I don’t love buzzwords but I do love strategic planning. Actually, I love plans in general. Strategy is whole other beast. Strategy forces us to choose specific decisions that explicitly cut off possibilities and options. As someone who has never beaten anyone at a game of checkers in her life, perhaps my love of strategy is a bit…incongruous.
Planning allows for the clarity of vision so often denied us in the heat of the moment. There is a difference between project planning and strategic plans. How do we differentiate between work that will move a program forward (strategic) and work that prioritizes regular ongoing projects (project)? There is also a question of scope: projects can be quite massive and involve other stakeholders.

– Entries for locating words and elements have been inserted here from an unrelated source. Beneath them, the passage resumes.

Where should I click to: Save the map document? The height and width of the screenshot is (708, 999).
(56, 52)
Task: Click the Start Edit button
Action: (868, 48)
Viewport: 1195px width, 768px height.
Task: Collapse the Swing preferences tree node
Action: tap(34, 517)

Ultimately, what sets strategic planning apart is the quest to understand the work of different functional areas within Special Collections, within the library, and within the community. How can we anticipate shared goals and meet the expectations collaboratively?
Strategic plans tend to take a specific format. They’ll include a vision or mission statement that sets out aspirational goals. They’ll include a list of initiatives and projects that are often quite expansive, perhaps limited only by financial constraints. This means that a significant portion of strategic planning is dedicated to financials. This aspect often falls seamlessly in line with the annual budget…which may not be the best thing given that annual budgets are, by definition, annual. In contrast, strategic plans are generally thought to have a lifespan of about two to five years.
When presented with challenges – whether in the form of staff allocation or the arrival of 136 records cartons full of who-knows-what – the natural reaction is to create a plan which will solve a problem with tried and tested tools. This isn’t a great way to be strategic. It’s a coping mechanism for sure but it’s on par with downloading different kinds of calendar apps from iTunes with the promise to get you organized.
Fear and discomfort are an essential part of strategy making and you knowing this gives you an advantage. Honestly, if you are completely in your comfort zone, your strategy probably isn’t very good. Strategy is about placing bets and making hard choices. It’s about thinking through what it would take to achieve what you want then assessing whether it’s feasible to try.
Strategic planning is a reflective process, almost like a mindfulness exercise. Why am I here? What are my values? What are my hopes and ambitions for my collections, for my profession? Where are the stumbling blocks? How do I kick them out of my way?
- Raise awareness of what we do, why we do it and its value within the library, academic community, and the wider general public.
- Develop work plans and evaluate our progress.
- Assess projects. Will this project really move us forward? Does it have to happen now?
- Advocate for staff and fiscal resources at every level within our communities.